Коды жертв и убийц

22
18
20
22
24
26
28
30

– В отличие от кого? – поторопил его Иван.

– В отличие от правой руки генсека, архитектора перестройки, Александра Николаевича Яковлева. Тот патологически оказался не способен к изучению иностранных языков, пару предложений на английском с трудом членораздельно связывал только, не больше. Но его, как аспиранта Академии Общественных наук, инструктора ЦК отправили стажироваться в Колумбийский университет, где его шефом-руководителем стал дикий антисоветчик и антикоммунист Дэвид Трумэн, автор концепции политического плюрализма… И самое смешное, что безграмотному Яковлеву, не владеющему английским языком, американские антисоветчики, для его партийной и государственной карьеры помогли сварганить две диссертации, и кандидатскую и докторскую по историческим наукам… И печаль для страны не в том, что тайного антисоветчика Яковлева на академических выборах декабря 1984-го провели в членкоры на вакансию экономических наук… Как раз, когда в академики по отделению ОИВТА избрали Камиля Ахметовича и нашего Юрия Васильевича…

– И в чем печаль-то, Владик?..

– А печаль в том, что в партийных кругах и в органах безопасности сложилось такое мнение, что на посту посла в Канаде, у доктора наук Яковлева возникли финансовые излишки, которые явно превышали его посольскую зарплату… Хотели дать дело по этим излишкам и контактам с враждебными агентами, но дело замяли… Сначала Андропов, потом Горбачев, что вызвал Яковлева в Москву и назначил директором академического института, ИМЭМО, сразу после смерти старого директора Иноземцева… Вот так рука руку моет: Раиса-Горбачев-Яковлев…

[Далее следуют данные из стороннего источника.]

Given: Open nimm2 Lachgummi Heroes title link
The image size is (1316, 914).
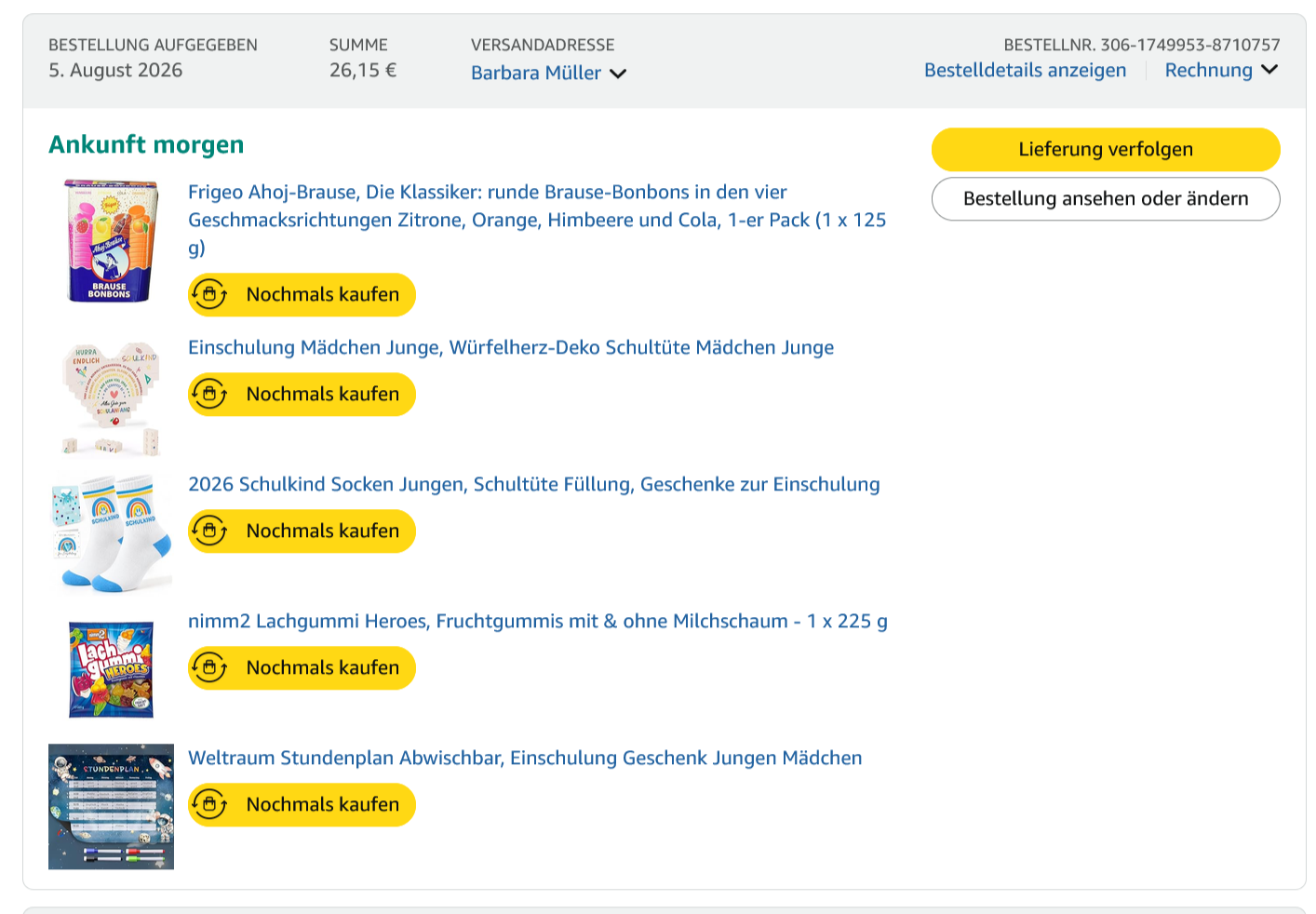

И, понизив голос, Вдадик нагнал страха на слушавшего его с неподдельным вниманием Ивана. Мол, Брежнева убрал Андропов, сразу после того, как услышал его предложение Андропову уйти на пенсию «по состоянию здоровья» на пленуме ЦК, где в генсеки должен быть выдвинут Щербицкий, а сам Брежнев отходил на вторые роди с титулом «Почетного Председателя партии». Больному, страдающему почками Андропову отключили аппарат искусственного поддержания жизнеспособности. Потом то же само сделали с «нежильцом» Черненко… И все этого ради того, чтобы к власти пришел Горбачев, чтобы восторжествовала враждебная партии и государству линия агентов сионизма-капитализма Куусинен-Андропов-Горби… И все это при комплексе уязвленной женской полноценности Раисы Максимовне, желающей видеть во власти мужа-карьериста, не на своем месте лидера страны… Уж лучше бы Раиса вышла замуж за физика Толика, а Михаил работал бы на Ставрополье юридическим консультантом или председателем совхоза, начальствуя над комбайнерами и сам изредка садясь за руль комбайна…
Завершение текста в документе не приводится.